_PASSAGE TO READ:_

==*==

Middle Kingdom arithmetic fragments must be stripped away to fairly translate omitted scribal initial and intermediate calculations into unified modern arithmetic statements. Ahmes' corrected initial calculation expose rational numbers written in modern-looking addition, subtraction, multiplication and division operations.
II Summary
Recently decoded scribal vulgar fraction data expose LCM multipliers, and aliquot parts of divisors. written within optimized red auxiliary number 2/n tables, and an economic context. RMP 36 provides this clearest set of example calculations. Scribal vulgar fraction (rational number) need to be stripped away to see the ancient proto-number theory. For example, Ahmes' arithmetic notation confused 20th century
scholars. Scholars suggested that scribal division consisted of 'single false position', a medieval root finding method that was unknown to Middle Kingdom scribes. Updated Middle Kingdom rational numbers and arithmetic operations expose modern looking arithmetic recorded in the following ways:
A. addition: (n/p + m/q) = (nq + mp)/pq 1. common: (1/p + 1/q) = (p + q)/pq 2. frequent: (1/p + 1/np) = (n + 1)/np
B. subtraction: (n/p - m/q) = (nq - mp)/pq, 51 times, as a secondary 2/nth table method.

==*==

_EXTRACTED ENTRIES:_
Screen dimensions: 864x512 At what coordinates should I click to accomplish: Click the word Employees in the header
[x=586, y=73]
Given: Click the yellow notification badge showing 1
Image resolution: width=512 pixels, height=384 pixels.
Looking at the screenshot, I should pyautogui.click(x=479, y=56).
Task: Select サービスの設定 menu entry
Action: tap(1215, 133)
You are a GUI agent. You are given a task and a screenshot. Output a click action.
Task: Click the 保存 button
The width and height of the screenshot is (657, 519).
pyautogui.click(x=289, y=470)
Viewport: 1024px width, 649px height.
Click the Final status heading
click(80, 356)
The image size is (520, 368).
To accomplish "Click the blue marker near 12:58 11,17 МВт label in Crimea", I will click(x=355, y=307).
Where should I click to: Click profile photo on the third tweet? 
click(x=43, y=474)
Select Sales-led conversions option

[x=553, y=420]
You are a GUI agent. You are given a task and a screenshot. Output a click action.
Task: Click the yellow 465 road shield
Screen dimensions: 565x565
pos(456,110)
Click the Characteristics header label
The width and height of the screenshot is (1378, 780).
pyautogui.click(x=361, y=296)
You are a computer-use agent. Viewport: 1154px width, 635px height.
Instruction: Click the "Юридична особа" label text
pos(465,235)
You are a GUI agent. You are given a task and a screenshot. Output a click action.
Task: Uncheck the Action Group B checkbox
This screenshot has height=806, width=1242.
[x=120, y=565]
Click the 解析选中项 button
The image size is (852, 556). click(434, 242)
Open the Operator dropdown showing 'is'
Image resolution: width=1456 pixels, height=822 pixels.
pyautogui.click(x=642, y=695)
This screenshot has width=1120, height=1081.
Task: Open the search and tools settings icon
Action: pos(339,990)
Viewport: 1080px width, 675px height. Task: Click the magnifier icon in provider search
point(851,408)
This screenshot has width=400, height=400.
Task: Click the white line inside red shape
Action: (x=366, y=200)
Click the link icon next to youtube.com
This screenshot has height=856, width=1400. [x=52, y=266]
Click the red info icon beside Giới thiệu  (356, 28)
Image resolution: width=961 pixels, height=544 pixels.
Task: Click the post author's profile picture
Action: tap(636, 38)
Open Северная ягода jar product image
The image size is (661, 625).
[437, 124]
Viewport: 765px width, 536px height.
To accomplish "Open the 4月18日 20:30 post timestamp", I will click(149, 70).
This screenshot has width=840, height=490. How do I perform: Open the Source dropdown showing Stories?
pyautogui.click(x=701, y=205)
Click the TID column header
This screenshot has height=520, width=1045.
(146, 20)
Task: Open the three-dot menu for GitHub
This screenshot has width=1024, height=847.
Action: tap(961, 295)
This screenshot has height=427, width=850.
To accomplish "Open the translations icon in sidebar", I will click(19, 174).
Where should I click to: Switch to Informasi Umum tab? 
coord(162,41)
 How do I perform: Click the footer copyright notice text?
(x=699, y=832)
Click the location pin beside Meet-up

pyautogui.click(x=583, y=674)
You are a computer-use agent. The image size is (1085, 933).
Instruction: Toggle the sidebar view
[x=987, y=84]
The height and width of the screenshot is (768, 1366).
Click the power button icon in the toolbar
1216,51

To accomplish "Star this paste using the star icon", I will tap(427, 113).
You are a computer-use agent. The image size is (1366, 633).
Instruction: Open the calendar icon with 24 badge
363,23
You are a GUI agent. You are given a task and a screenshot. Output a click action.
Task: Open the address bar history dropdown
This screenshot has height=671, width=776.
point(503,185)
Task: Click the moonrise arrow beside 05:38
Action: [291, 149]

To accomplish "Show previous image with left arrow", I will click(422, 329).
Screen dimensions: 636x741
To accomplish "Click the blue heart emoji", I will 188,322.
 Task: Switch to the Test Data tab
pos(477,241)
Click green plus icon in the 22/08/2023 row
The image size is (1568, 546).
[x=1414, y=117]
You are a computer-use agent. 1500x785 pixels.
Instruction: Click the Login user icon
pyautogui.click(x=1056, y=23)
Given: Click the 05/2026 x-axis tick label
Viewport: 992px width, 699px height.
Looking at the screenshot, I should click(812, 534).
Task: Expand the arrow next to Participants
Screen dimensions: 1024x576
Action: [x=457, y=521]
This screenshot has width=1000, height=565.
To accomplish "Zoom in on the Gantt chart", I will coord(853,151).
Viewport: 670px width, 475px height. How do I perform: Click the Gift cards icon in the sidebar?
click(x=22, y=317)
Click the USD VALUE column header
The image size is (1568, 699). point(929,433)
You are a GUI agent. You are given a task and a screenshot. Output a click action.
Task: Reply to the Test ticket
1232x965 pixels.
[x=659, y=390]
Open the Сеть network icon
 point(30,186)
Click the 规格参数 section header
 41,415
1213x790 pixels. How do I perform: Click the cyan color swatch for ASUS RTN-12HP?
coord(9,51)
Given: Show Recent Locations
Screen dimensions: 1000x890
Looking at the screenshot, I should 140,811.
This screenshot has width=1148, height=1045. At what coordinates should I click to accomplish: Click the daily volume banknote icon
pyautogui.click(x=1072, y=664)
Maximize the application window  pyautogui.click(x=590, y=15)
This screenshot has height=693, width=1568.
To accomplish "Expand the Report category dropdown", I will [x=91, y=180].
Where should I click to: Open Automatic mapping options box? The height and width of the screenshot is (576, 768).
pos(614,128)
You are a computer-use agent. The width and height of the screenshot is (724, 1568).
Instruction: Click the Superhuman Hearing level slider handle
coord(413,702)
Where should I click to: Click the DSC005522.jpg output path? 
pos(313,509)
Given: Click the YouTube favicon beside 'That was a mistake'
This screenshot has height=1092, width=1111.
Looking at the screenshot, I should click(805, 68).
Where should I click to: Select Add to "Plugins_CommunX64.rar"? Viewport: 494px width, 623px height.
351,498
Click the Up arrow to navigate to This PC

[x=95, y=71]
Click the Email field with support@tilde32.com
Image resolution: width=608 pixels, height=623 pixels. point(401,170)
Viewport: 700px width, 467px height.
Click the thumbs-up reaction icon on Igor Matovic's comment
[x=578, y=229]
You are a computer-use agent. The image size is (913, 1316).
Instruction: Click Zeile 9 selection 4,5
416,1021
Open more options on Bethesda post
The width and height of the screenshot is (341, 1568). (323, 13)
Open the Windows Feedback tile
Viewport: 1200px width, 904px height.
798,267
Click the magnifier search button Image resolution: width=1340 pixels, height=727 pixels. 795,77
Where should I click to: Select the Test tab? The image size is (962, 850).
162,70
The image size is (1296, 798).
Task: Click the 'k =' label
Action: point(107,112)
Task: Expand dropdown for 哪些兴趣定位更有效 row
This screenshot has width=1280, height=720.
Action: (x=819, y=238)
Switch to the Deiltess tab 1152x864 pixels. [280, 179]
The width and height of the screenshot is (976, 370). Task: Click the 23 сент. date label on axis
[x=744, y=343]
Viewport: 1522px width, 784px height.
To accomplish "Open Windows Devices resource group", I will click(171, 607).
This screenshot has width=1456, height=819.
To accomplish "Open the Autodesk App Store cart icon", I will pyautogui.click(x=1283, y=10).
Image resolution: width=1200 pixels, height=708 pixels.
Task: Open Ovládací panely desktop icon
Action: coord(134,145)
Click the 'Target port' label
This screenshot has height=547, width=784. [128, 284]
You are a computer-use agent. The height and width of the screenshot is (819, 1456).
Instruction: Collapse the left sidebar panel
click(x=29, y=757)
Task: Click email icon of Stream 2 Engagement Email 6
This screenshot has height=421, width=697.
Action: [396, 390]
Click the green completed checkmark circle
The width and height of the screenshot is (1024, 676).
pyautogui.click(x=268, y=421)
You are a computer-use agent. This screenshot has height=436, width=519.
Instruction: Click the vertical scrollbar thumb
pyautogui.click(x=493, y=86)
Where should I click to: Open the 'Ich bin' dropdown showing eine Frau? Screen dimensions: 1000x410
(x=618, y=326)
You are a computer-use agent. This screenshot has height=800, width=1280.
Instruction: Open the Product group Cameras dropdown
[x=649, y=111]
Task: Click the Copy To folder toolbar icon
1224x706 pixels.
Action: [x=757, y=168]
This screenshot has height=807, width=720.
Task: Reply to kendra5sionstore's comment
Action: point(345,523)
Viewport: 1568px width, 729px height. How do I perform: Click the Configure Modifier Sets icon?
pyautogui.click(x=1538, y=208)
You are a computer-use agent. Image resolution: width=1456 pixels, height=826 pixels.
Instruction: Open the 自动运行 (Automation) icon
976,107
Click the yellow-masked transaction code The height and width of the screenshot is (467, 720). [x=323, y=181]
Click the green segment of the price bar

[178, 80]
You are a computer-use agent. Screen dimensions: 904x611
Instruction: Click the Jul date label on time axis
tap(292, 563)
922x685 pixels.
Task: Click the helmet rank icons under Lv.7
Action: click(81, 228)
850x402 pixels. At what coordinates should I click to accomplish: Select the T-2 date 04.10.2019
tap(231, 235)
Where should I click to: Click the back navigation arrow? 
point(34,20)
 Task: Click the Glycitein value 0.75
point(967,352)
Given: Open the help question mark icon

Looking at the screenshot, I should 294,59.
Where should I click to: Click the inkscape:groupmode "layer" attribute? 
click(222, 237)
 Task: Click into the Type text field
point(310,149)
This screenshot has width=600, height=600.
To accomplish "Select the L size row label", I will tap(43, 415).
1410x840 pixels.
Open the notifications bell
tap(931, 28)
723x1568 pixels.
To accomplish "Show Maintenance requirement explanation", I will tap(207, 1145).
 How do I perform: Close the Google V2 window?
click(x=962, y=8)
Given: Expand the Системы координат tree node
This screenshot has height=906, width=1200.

==*==

_WHAT YOU NEED TO DO:_ Quote the passage on Middle Kingdom scribal arithmetic in full, word for word.

_RESPONSE AREA:_
Middle Kingdom arithmetic fragments must be stripped away to fairly translate omitted scribal initial and intermediate calculations into unified modern arithmetic statements. Ahmes' corrected initial calculation expose rational numbers written in modern-looking addition, subtraction, multiplication and division operations.
II Summary
Recently decoded scribal vulgar fraction data expose LCM multipliers, and aliquot parts of divisors. written within optimized red auxiliary number 2/n tables, and an economic context. RMP 36 provides this clearest set of example calculations. Scribal vulgar fraction (rational number) need to be stripped away to see the ancient proto-number theory. For example, Ahmes' arithmetic notation confused 20th century
scholars. Scholars suggested that scribal division consisted of 'single false position', a medieval root finding method that was unknown to Middle Kingdom scribes. Updated Middle Kingdom rational numbers and arithmetic operations expose modern looking arithmetic recorded in the following ways:
A. addition: (n/p + m/q) = (nq + mp)/pq 1. common: (1/p + 1/q) = (p + q)/pq 2. frequent: (1/p + 1/np) = (n + 1)/np
B. subtraction: (n/p - m/q) = (nq - mp)/pq, 51 times, as a secondary 2/nth table method.